**AUFGABENSTELLUNG**.
**1.** Beantworten Sie anhand des Textes zum Leistungsschutzrecht folgende Fragen:
(a) Welche Parteien hatten die Schaffung eines Leistungsschutzrechts in ihrem Koalitionsvertrag vereinbart?
(b) Wo wurde der Referentenentwurf erarbeitet, und an welchem Tag wurde er öffentlich?
(c) Was macht laut dem Text die Nutzung auf einem eigenen Blog bereits zu einer gewerblichen Nutzung?
**2.** Setzen Sie den Text zum Leistungsschutzrecht im Anschluss an die Zwischenüberschrift „Wann ist ein Blog beruflich?“ mit einigen Absätzen fort.

**TEXTAUSZUG**.
◆ ◆ ◆ ◆ ◆ ◆ ◆

Leistungsschutzrecht: Von Pressetexten sollten künftig besser alle die Finger lassen

Der Gesetzentwurf zum Leistungsschutzrecht könnte sogar gegen die Verfassung verstoßen. Zumindest aber wird er Bloggern Ärger und Anwälten neue Einnahmequellen bescheren.

Medienhäuser wie der Axel-Springer-Verlag werden von der Bundesregierung offenbar bekommen, was sie sich so sehnlich wünschten – ein Gesetz, um Google zu verklagen. Union und FDP hatten in ihrem Koalitionsvertrag vereinbart, ein sogenanntes Leistungsschutzrecht zu schaffen, um Verlagen die Möglichkeit zu geben, ihre Presseerzeugnisse im Netz zu schützen. Im Bundesjustizministerium wurde dazu ein Referentenentwurf erarbeitet, der am Donnerstag öffentlich wurde.

Wie gesagt, die Verlage wird es freuen, alle anderen eher nicht. Denn es gibt in dem Entwurf mehrere Punkte, die so unklar sind, dass sie zu juristischem Streit führen können und wohl auch werden.

Vor allem ist da die Trennung von gewerblicher und privater Nutzung: Zu "nicht gewerblichen Zwecken" dürfen Presseerzeugnisse auch künftig verbreitet werden, heißt es in dem Entwurfstext. Was aber meint das? In der Begründung des Entwurfs stehen mehrere Beispiele, die sich vor allem mit Blogs befassen. Demnach kann Bloggern nur geraten werden, künftig keine Zeitungen mehr als Ausriss, Kopie et cetera einzubinden.

Denn die private Nutzung ist zwar erlaubt. Aber schon ein Werbebanner oder ein Flattr-Knopf auf dem eigenen Blog sind demnach eine gewerbliche Nutzung, egal ob es um Gewinn geht oder nicht. Zitat: "Verwendet ein Blogger zu seinem Hobby-Blog Fachartikel aus einschlägigen Presserzeugnissen und blendet er zur Refinanzierung seiner Unkosten Werbebanner oder den Bezahl-Button eines Micropaymentdienstes ein, dann handelt er zu gewerblichen Zwecken und muss eine Lizenz erwerben." Das klingt, als könnten Anwälte, die sich mit Abmahnungen im Internet beschäftigen, eine ganz neue Verdienstquelle bekommen.

Wann ist ein Blog beruflich?

◆ ◆ ◆ ◆ ◆ ◆ ◆

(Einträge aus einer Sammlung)
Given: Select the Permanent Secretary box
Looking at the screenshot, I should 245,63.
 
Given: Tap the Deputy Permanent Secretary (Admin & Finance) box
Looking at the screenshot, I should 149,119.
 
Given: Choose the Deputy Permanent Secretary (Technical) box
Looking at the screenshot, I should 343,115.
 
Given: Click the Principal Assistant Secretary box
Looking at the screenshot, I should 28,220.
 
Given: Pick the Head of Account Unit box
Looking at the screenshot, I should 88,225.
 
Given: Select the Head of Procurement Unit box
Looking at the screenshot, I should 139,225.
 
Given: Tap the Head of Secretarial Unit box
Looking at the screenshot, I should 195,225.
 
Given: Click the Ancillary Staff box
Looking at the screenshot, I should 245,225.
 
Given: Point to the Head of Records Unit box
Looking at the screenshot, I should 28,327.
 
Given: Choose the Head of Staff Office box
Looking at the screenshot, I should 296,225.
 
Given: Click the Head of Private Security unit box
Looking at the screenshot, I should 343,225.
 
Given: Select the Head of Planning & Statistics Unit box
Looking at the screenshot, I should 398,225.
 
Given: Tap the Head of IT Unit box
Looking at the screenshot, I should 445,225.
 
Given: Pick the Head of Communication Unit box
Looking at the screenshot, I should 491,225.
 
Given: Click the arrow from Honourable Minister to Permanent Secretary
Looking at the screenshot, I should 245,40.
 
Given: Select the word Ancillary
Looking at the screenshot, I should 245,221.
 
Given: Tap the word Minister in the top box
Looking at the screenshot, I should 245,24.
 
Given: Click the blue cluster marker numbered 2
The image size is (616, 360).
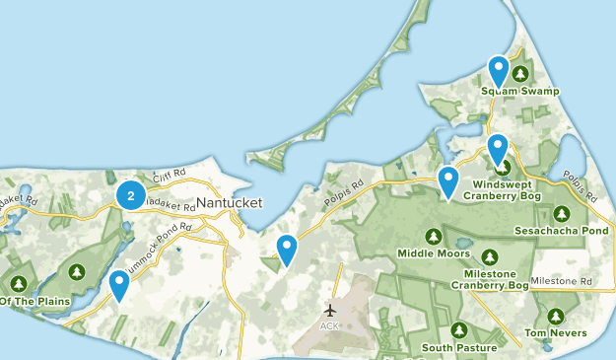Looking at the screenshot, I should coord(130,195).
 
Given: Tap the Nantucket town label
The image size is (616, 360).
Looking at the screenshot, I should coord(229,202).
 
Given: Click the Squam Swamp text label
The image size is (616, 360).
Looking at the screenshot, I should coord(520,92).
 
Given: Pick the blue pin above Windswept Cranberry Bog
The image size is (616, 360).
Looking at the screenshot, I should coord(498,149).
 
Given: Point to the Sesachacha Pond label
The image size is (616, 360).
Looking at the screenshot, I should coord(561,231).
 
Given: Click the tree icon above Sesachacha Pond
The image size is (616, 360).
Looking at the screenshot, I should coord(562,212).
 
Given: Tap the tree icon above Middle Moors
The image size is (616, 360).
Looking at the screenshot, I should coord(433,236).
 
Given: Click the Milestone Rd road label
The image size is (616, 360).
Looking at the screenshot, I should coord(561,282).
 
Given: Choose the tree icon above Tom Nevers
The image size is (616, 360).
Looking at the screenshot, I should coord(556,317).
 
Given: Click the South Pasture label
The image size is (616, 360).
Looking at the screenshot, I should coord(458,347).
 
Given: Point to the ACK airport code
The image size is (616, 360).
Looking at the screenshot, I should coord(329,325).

◆ ◆ ◆ ◆ ◆ ◆ ◆

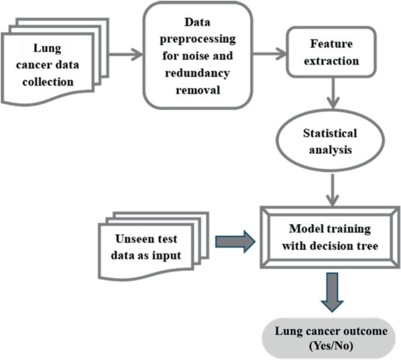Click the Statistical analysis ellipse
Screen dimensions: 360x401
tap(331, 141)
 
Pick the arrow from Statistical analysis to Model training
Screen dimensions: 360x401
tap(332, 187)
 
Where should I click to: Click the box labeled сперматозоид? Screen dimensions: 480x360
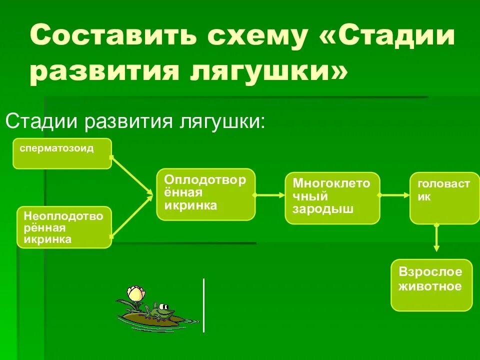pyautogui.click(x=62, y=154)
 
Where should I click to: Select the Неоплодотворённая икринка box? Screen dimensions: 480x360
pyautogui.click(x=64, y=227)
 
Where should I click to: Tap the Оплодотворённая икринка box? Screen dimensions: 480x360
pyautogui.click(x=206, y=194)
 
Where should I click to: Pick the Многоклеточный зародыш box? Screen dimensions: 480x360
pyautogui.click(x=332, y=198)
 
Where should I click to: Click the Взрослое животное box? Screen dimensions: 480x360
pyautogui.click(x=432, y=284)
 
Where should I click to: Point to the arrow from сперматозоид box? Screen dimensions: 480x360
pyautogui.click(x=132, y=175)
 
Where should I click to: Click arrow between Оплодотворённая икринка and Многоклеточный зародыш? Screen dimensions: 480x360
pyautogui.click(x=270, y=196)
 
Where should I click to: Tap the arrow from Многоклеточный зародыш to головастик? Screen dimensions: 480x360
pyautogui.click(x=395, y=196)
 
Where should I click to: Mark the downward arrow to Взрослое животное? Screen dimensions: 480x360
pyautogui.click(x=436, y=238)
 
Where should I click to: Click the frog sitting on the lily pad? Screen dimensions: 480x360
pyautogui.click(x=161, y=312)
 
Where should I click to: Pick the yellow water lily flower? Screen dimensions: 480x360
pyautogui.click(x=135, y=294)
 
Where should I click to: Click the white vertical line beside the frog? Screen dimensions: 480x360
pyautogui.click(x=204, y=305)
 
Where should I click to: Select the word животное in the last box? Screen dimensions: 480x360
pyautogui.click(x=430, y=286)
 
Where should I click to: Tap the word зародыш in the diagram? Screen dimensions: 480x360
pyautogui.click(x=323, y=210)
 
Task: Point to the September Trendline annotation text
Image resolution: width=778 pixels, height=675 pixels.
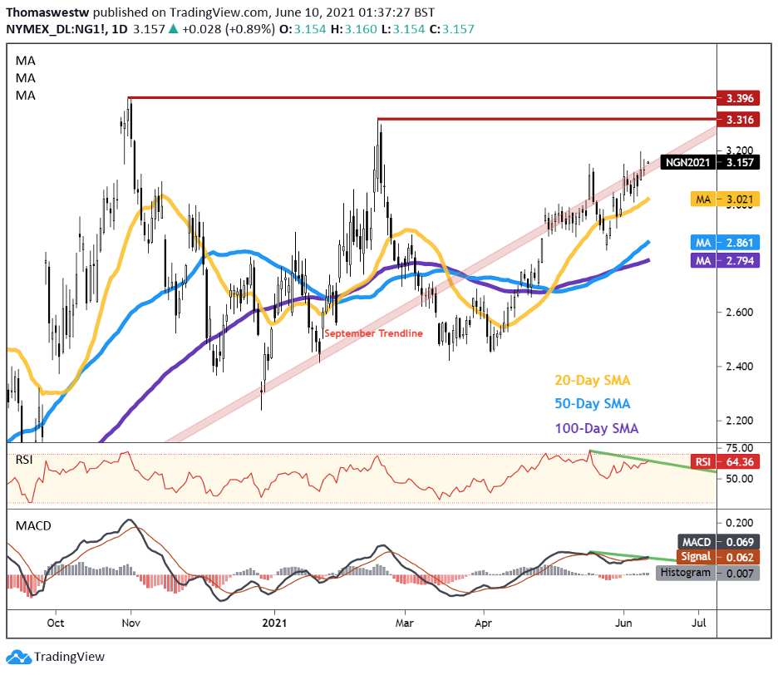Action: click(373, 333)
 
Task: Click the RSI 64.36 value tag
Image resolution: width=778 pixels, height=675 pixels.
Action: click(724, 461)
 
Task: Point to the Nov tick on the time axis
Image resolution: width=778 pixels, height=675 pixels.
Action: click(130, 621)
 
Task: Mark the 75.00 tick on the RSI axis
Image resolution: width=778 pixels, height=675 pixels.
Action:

◆ ◆ ◆ ◆ ◆ ◆ ◆

**LÖSUNGEN**.
**1.**
(a) Union und FDP.
(b) Im Bundesjustizministerium; er wurde am Donnerstag öffentlich.
(c) Schon ein Werbebanner oder ein Flattr-Knopf auf dem eigenen Blog, unabhängig davon, ob es um Gewinn geht oder nicht.

**2.**
Und es gibt noch eine Einschränkung, die zu Streit führen könnte: der Bezug eines Bloggers "zu seiner beruflichen Tätigkeit". In der Begründung steht auch dazu ein Beispiel. Bloggt ein freier Journalist auf seinem privaten Blog zu Themen, mit denen er sich auch als Journalist auseinandersetzt, kann er einerseits das Leistungsschutzrecht für seine Blogtexte in Anspruch nehmen. Gleichzeitig aber muss er eine Lizenz erwerben, wenn er in diesen Blogtexten andere Medien "nutzt". Der Medienjournalist Stefan Niggemeier also könnte unter Umständen zur Kasse gebeten werden, wenn er in seinem privaten Medienblog über Medien bloggt.

Wobei sich natürlich die Frage aufdrängt, wie der Leser eines Blogtextes wissen soll, ob der Autor zu den gleichen Themen auch als Journalist arbeitet. Zumindest wenn der Autor nicht so bekannt ist wie eben Stefan Niggemeier.

Noch ein Punkt dazu: Gerald Spindler forscht an der Universität Göttingen zum Urheberrecht. Er hält dem Entwurf zugute, dass er versuche, die Kritik aufzunehmen und zumindest in Teilen umzusetzen. So beschränke er sich allein auf gewerbliche Nutzer, vor allem auf Aggregatoren. Allerdings hatte es in der Debatte darum von Verlagen immer wieder geheißen, es solle eben keine "Lex Google" geschrieben werden. Genau das ist der Entwurf nun aber, wie auch Spindler findet.

Außerdem glaubt er, dass der Entwurf gegen die Verfassung verstoßen könnte. Denn er gebe den Verlagen eine Vorzugsbehandlung, die die Rechtsprechung freien Journalisten bislang versage. "Wenn sie als freier Journalist oder Blogger einen Inhalt ins Netz stellen, willigen sie stillschweigend ein, dass andere diesen nutzen. Es ist eigenartig, dass diese sogenannte konkludente Einwilligung nicht gelten soll, wenn ein Verlag einen Text veröffentlicht. Das ist eine Ungleichbehandlung, die verfassungswidrig sein könnte."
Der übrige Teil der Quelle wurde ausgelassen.